Question I have is, what type of plywood should I buy and what type trim pieces. Is this something that I can buy from Lowes or HD?

any tips or diy links would be appreciated.

Thanks.


----------



## MNsawyergp (Jan 31, 2012)

From the picture, this is what I have to offer. I will list the materials first. Use 1/4" plywood ripped to 11 7/8" to cover the 2 x 4's. Cover the Corners with either 1 x 2 or 1 x 3 boards, preferrably beveled at the corners. If you don't bevel the corners, then use a 1 x 2 for one side and a 1 x 3 ripped to 2 1/4" for the other leg with a butt joint to form the outside corners. For the base board, use 1 x 8 mitered at the corners. For the bottom rail that shows above the baseboard, use 1 x 6 or 1 x 8, depending on how much you hide behind the baseboard. You may want to put a bottom cleat in behind the baseboard for nailing, but it isn't necessary. For the top rail, again use 1 x 6 or 1 x 8. I can't tell if that rail is narrower than the bottom rail. To finish off the inside of each paneled side, you can buy or make a cove molding or some other beaded molding and nail it to the inside edges of your rails and stiles. Once you have fitted all of that together, you are ready for the crown molding. You can either nail just the bottom edge and the corners and let the top float or install a nailing cleat behind the top edge. You will have to figure out the exact size. Usually it is better to make the cleat a little shy to allow for some finessing into place. 

Now, where to buy the materials...I think Lowes and Home Depot are in the crapper for moldings. In Minnesota we have Menards, which has lots of moldings to choose from. You will have to see what is available in your area. Oak is most common and is the easiest to stain and make look nice.

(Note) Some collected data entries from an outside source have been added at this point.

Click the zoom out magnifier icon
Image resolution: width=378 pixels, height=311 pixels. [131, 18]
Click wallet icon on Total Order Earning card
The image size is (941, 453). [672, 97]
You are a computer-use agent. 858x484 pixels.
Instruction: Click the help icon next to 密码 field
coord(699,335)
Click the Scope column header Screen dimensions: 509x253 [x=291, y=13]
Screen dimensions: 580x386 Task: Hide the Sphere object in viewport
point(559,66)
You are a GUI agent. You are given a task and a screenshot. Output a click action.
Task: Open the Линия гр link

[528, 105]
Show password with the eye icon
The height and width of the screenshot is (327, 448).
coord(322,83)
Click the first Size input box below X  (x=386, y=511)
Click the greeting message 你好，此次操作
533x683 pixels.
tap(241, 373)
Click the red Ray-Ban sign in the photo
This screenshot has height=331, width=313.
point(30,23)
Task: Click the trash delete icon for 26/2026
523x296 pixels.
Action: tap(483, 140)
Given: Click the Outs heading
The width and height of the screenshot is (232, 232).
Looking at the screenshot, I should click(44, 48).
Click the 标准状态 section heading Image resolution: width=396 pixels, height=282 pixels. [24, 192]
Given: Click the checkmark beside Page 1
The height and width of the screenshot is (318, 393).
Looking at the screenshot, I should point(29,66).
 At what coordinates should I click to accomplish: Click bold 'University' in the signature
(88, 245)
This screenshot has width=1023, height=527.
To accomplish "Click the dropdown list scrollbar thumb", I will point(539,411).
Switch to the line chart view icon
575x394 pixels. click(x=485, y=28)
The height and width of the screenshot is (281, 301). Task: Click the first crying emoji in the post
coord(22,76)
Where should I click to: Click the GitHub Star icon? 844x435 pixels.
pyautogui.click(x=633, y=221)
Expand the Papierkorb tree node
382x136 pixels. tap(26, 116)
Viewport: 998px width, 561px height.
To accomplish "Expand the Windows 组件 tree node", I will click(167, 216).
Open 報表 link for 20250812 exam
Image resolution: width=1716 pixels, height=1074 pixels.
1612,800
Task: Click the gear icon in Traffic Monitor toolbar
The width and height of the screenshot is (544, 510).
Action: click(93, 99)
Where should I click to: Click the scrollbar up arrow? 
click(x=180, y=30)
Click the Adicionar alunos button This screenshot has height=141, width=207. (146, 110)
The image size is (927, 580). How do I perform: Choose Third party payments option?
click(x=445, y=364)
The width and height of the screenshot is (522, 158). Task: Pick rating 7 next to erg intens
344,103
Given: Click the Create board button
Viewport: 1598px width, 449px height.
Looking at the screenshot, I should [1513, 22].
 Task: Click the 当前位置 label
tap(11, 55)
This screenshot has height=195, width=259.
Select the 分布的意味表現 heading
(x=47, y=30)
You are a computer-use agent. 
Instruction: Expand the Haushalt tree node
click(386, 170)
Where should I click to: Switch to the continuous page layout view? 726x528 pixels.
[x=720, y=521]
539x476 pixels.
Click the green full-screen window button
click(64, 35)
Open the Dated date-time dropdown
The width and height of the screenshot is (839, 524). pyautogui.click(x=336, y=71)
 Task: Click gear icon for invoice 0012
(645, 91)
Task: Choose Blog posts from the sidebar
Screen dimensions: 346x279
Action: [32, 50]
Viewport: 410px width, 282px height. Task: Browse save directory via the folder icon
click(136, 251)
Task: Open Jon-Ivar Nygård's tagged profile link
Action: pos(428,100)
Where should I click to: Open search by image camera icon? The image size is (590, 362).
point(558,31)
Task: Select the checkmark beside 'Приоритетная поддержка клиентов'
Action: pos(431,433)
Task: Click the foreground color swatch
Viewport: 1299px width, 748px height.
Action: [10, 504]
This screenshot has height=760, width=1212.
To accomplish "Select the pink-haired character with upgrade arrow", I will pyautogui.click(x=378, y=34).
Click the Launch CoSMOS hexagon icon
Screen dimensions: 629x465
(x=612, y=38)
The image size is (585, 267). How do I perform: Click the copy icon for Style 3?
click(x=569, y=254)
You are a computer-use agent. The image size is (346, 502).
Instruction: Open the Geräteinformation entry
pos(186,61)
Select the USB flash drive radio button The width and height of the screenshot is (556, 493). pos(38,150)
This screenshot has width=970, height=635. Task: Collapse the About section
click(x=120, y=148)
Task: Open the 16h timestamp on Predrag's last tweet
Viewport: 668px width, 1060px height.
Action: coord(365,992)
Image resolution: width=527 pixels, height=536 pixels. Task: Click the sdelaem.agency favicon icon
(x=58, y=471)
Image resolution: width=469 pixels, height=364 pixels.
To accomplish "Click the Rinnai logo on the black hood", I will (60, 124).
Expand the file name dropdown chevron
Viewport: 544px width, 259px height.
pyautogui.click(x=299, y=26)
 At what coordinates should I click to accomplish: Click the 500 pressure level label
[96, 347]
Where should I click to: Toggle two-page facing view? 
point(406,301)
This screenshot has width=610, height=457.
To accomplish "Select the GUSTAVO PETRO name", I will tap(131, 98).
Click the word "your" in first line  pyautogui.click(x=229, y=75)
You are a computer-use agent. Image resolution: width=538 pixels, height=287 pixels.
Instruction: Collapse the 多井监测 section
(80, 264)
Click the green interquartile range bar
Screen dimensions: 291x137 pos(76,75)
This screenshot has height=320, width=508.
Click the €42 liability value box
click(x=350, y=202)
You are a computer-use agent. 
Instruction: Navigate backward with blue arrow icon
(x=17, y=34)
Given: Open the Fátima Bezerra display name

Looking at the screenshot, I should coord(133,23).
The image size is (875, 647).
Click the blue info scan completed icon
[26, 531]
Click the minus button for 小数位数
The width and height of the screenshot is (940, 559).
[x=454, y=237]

Maple is the next most common, but does not stain well and you would have to use birch plywood because most lumber stores don't handle maple plywood. If you have access to a millworks or a wholesale lumber supplier, then you have a lot more options.

This will give you a start. Ask away and we will help you from here.


----------



## kimbhoot (Nov 7, 2013)

Thanks a lot for the response. I bought some birch 1/2" plywood and ripped them 11 3/4" each. screwed them to the 2x4's. now as for the rest, I'm not able to find 1x's in birch. 

I've attached a file. that is the column I want to build but I want to keep it simplified and not add the lower wider portion. the top design should flow to the rest of the column.

so I need 1x's for the side borders? you said butt join. so I won't be doing miter cuts? I'm wondering if that would look ok. 

Thanks for the help.


----------



## cabinetman (Jul 5, 2007)

We have an introduction section where you can say a few words about yourself, any hobbies, etc. If you fill out your profile in your User Control Panel, list your general geographical location, and any other pertinent data that would be of help in answering questions.


I made all the moulding and bar in this commercial establishment. It's shopmade with Mahogany. If you plan out each detail, and what can be done with a router, and what might have to be made, you can come up with some nice details. You can even make your own crown, using the table saw, router profiles, and stacking them.
.


























.


----------



## MNsawyergp (Jan 31, 2012)

Maple will work in a pinch along with birch plywood. Maple is readily available at lumber stores. You will have to play with the stain colors a little and you may need to use a wood conditioner to get an even coat of stain.


----------



## Masterjer (Nov 6, 2012)

I made these speaker towers out of 3/4 oak plywood and sourced some bolection molding online to frame the opening in the tower and hide the edge of the plywood. I then applied acoustically transparent fabric to the opening to let my speakers blast through. You could use the same ideas that I used. 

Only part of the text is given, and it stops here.